▶ EXERCISE DETAILS
Only the lines from the one that contains "Click inside the namespaces list box" through the last line of the data below should be duplicated, exactly and without pictures.

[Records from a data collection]
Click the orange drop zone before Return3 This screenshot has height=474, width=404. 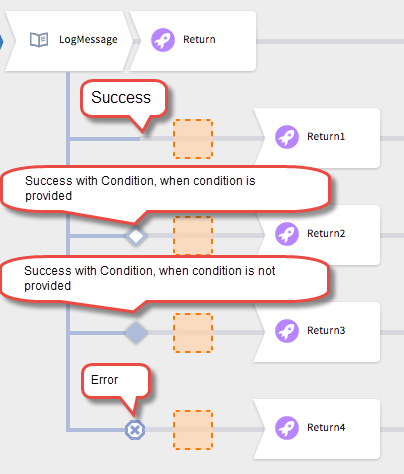click(193, 333)
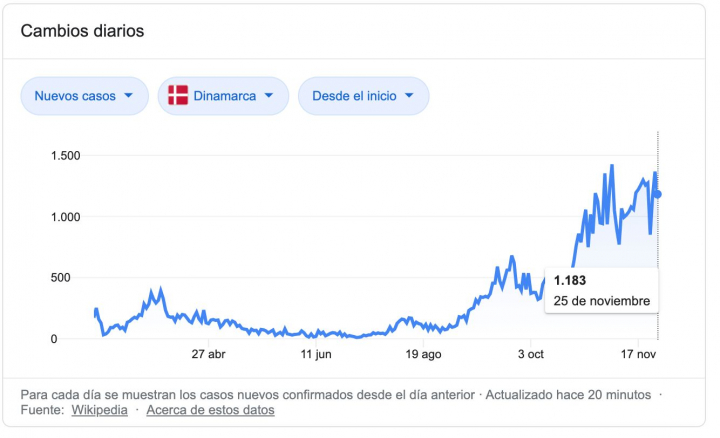Image resolution: width=720 pixels, height=438 pixels.
Task: Click the arrow on Desde el inicio chip
Action: click(409, 96)
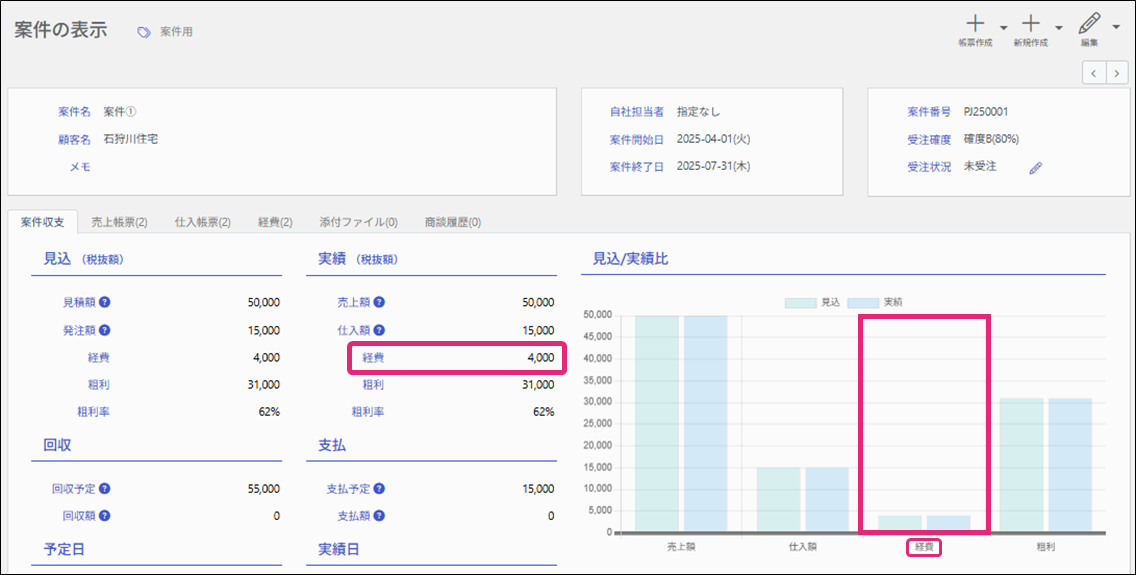The height and width of the screenshot is (575, 1136).
Task: Go to the next record
Action: coord(1117,73)
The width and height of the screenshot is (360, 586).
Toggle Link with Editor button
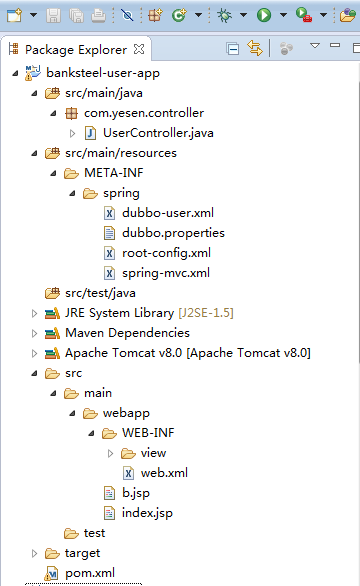click(255, 49)
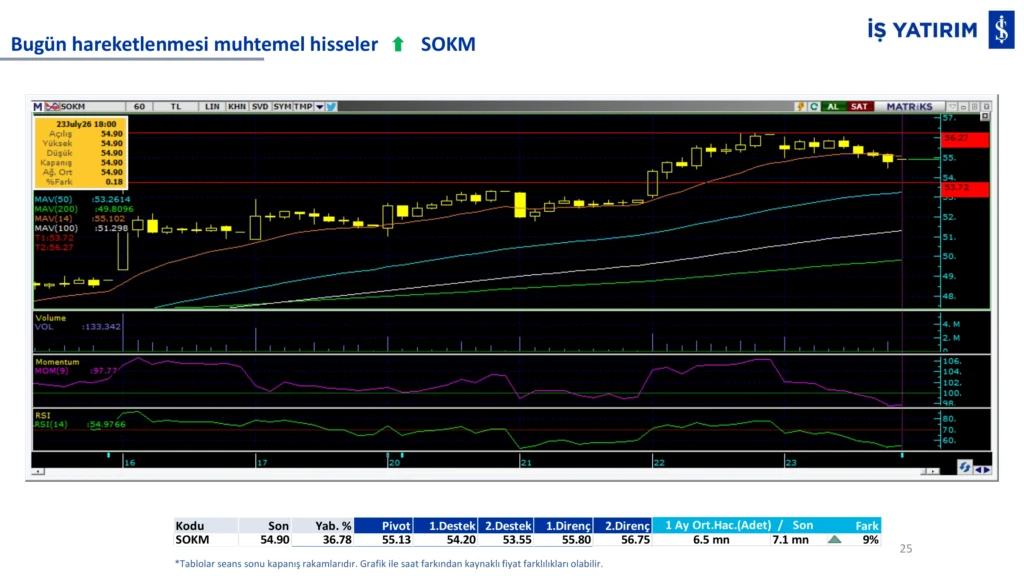Open the triangle menu next to MATRİKS
Image resolution: width=1024 pixels, height=576 pixels.
pos(953,106)

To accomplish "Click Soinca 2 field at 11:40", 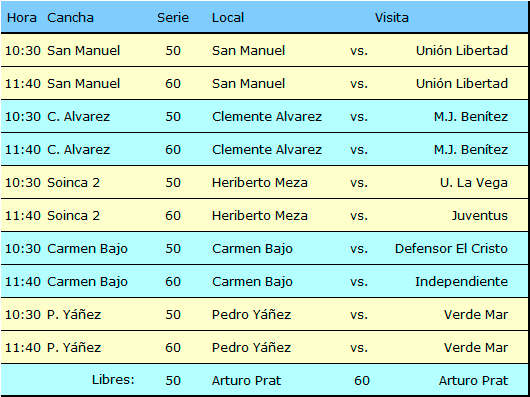I will pos(73,216).
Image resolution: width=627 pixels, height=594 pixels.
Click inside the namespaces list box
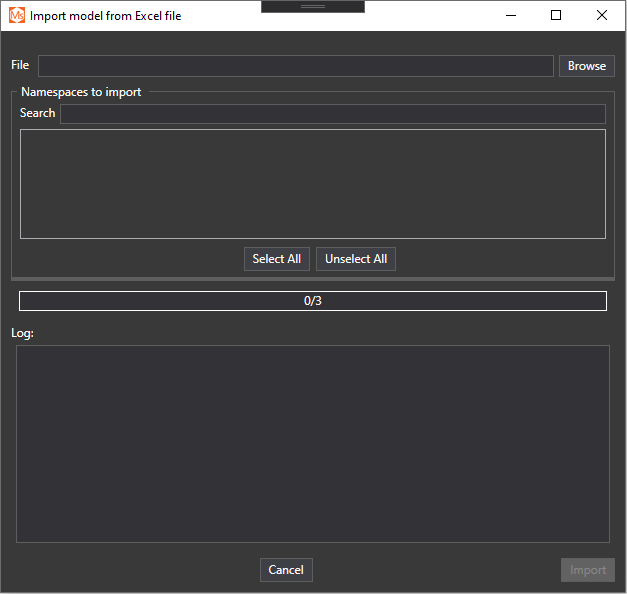tap(312, 184)
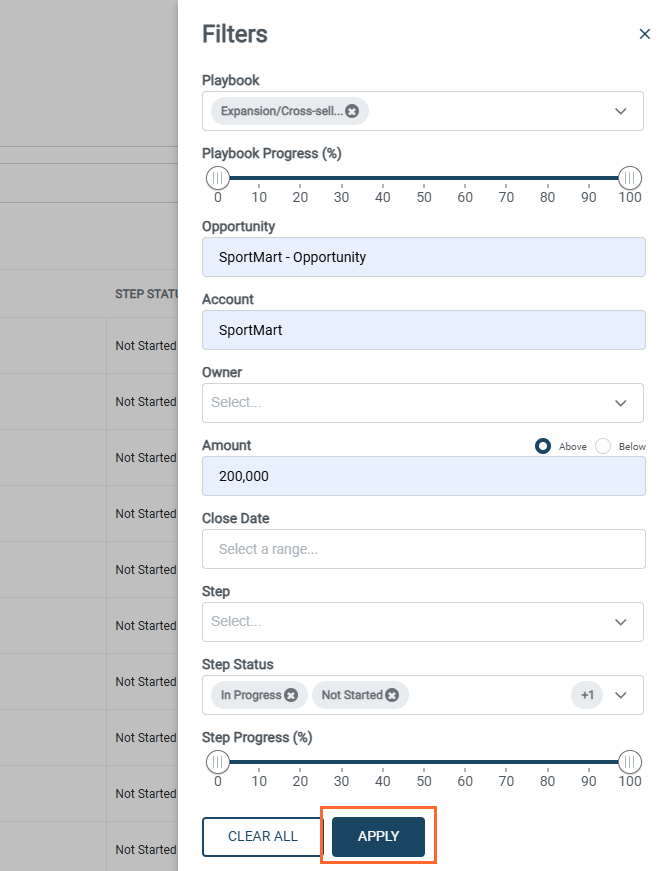Click Playbook Progress slider right handle
The image size is (671, 871).
coord(629,178)
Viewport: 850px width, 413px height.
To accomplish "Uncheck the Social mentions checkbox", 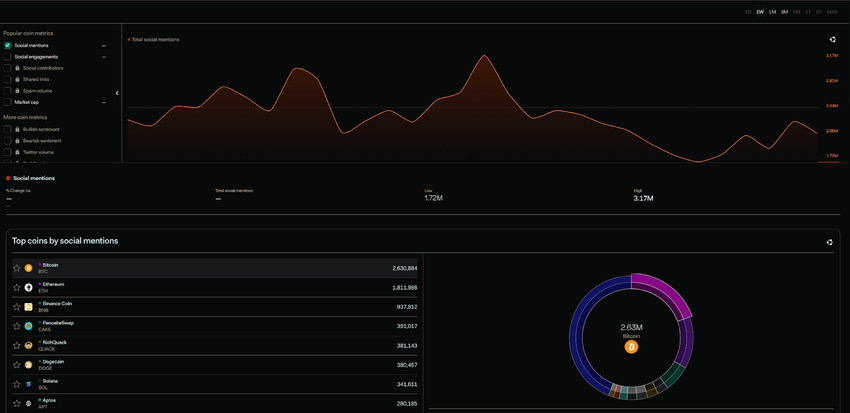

▶ OUTPUT
Click inside the namespaces list box
tap(312, 184)
Click Playbook Progress slider right handle
The image size is (671, 871).
coord(629,178)
Viewport: 850px width, 413px height.
To accomplish "Uncheck the Social mentions checkbox", 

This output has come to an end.